قَالَ أَبُو دَاوُد سَمِعْت أَحْمَدَ قَالَ مُكَافِئَتَانِ أَيْ مُسْتَوِيَتَانِ أَوْ مُقَارِبَتَانِ

 

Ümmû Kürs'el-Ka'biyye demiştir ki:

 

"Rasûlullah (S.A.V.)'i, (Akîka kurbanı olarak) erkek çocuğu için yaşça birbirine denk olan iki koyun, kız çocuğu için de bir koyun (kesilir) derken işittim."

 

Ebû Dâvûd der ki: Ben Ahmed (b. Hanbel)'i (metinde geçen) "mükâfieten" (kelimesin)i "eşittirler*', yahut da ''birbirlerine yakındırlar" diye tefsir ederken işittim.

 

 

İzah:

bk. Nesâî, akîka; Ahmed b. Hanbel, IV, 38.

 

Akîka; lügatte yeni doğan çocuğun başındaki 'ana tüyü' demektir. Bir fıkıh terimi olarak bu kelime; yeni doğan bir çocuğun doğumunun yedinci günü kesilen kurban anlamında kullanılır.

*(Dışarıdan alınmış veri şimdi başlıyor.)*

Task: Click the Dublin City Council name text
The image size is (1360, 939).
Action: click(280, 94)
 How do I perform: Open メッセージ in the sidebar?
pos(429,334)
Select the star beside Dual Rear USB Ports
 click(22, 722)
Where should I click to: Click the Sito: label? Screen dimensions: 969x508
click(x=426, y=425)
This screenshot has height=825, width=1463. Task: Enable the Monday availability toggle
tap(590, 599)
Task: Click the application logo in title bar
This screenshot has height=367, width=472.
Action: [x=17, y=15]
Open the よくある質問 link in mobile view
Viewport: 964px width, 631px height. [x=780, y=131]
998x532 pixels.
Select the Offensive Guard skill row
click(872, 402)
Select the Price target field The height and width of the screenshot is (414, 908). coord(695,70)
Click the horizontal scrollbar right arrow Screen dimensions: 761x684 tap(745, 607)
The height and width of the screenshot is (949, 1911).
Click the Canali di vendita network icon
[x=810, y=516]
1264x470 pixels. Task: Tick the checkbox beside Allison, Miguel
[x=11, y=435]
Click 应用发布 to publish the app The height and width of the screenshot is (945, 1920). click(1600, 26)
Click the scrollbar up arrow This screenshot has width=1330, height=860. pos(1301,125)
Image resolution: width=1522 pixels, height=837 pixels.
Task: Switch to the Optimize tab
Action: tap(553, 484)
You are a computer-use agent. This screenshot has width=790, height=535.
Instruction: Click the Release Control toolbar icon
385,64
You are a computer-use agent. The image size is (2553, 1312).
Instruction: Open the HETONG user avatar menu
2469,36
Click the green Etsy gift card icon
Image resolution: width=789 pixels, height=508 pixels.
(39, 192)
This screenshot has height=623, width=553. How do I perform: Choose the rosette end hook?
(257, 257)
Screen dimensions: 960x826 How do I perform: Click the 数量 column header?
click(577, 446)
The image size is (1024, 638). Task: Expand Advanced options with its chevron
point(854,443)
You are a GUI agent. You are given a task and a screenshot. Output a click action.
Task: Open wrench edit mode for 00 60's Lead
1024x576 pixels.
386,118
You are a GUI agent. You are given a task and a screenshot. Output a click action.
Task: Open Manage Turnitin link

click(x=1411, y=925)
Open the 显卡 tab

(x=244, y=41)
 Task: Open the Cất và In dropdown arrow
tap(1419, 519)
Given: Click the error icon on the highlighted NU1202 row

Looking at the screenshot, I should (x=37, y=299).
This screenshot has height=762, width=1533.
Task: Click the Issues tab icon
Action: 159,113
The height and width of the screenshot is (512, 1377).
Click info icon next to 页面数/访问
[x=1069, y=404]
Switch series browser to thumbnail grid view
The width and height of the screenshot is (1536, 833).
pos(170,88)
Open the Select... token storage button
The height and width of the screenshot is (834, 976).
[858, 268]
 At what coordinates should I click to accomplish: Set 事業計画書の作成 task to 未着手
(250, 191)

Ke­lime, yarmak ve kesmek manalarına gelen "  " kökünden türetil­miştir. Dolayısıyla yeni doğan bir çocuğun başındaki ana tüyü doğumunun yedinci günü kesildiği için 'akîka' ismini aldığı gibi, onunla birlikte kesilen kurban da bu ismi almıştır.

 

Hanefî âlimlerinden İbn Âbidîn bu mevzuda şunları söylemiştir: "Ço­cuğu dünyaya gelen bir kimsenin, doğumun ilk haftasında, çocuğa isim ve­rerek başındaki ana tüyünü kesip ağırlığınca gümüş ya da altın dağıtması müstehaptır. cl-Câmi ü'l-nıahbûbî'de açıklandığına göre; çocuğun saçları ke­silirken bir de 'akîka' adıyla bir kurban kesmek caizdir. Ebû Cafer et-Tahâvî Şerhü Maâni'l-Âsâr' isimli eserinde bu kurbanı kesmenin nafile bir ibâdet olduğunu söylemiştir.

 

Udhıye kurbanında aranan şartların aynen bu kurbanda da bulunması gerekir. Bu kurbanın eti çiğ olarak dağıtılabileceği gibi, pişirilerek ve kemikleri kırılarak veya kırılmadan da dağıtılabilir. Uygun görülen kişilerin davet edi­lerek onlara yedirilmesi de caizdir."